It’s important to say their names, because we should all know who they are: Dyshant Levi McLean and Tyree McCrea.

McLean and McCrea were shot and killed on Tuesday, Aug. 30 hours before the start of the fall term, on Dewitt Street in New Haven’s Hill neighborhood, a mile from Old Campus. They were the fifth and sixth people the city has lost to gun violence this year. While that statistic represents bittersweet success for a city that endured 34 homicides in 2011, it doesn’t make the abrupt loss of two young men, walking distance from one of the world’s wealthiest universities, any less tragic.

Yalies never heard about the double homicide. It happened too far from campus for Chief Higgins to email us, and, a week later, the News still hasn’t reported on it. So in our opening week of school, while we moaned about overcrowded seminars and the lack of available science guts, Mclean and McCrea’s families mourned their deaths.
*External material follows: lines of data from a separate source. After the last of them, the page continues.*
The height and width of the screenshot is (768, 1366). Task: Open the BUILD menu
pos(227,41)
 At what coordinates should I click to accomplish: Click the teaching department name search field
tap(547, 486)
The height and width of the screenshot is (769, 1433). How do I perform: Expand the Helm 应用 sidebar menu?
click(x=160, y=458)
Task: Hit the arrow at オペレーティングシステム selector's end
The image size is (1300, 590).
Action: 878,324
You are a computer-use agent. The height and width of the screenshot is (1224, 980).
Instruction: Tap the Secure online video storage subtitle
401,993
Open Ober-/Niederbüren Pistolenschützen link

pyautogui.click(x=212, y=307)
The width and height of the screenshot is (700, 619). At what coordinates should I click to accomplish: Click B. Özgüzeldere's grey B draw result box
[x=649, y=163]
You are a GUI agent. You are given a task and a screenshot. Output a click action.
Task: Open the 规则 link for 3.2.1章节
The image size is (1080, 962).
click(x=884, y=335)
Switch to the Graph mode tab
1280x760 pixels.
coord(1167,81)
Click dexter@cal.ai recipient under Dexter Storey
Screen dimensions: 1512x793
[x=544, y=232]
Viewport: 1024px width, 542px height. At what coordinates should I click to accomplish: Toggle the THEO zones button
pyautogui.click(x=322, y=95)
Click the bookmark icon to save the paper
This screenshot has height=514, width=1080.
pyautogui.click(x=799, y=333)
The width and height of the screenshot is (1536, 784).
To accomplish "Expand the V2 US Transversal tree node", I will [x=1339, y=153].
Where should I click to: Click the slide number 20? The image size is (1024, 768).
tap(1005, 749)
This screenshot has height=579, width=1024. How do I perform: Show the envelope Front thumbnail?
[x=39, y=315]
This summer, I worked on education policy in West Virginia — a job that elicits cocked eyebrows from Yalies. I know Appalachia as the place my partner grew up, but for most Americans, it’s the butt of a national joke. The Daily Show has called it “creepy”; when West Virginia University’s football team scored 70 points, Jay Leno crowed, “They don’t even get that on their SATs!”

While my partner and I lived in West Virginia, one of the deadliest floods in decades tore through the hills, killing 23 people, destroying over a thousand homes and wiping out small towns. Six people died in our county, but only my grandmother called to check on us — none of our friends had heard about the flooding. As FEMA volunteers stormed the state, the national media was quiet.

Can you imagine if 23 people died in flooding on the Upper West Side of Manhattan, or if two young men were shot and killed outside Blue State Coffee? You would know about it. You’d probably donate money, go to a vigil, ask questions about why it happened or advocate to make sure it didn’t again.

Privilege gives us the luxury of forgetting about communities that are struggling —West Virginia, New Orleans, even The Hill neighborhood right in our backyard. We avoid deep engagement with these places and their challenges, clinging instead to myths, stereotypes and false narratives. We invent excuses to try and justify our unwillingness to work in communities of need: “I’m too busy.” “I wouldn’t be able to make any difference anyway.” “I’m privileged; it would be pretentious to work/volunteer in that community since I’m not from there.” Privilege is a silly excuse to avoid working in underprivileged communities, it simply compels humility if you do.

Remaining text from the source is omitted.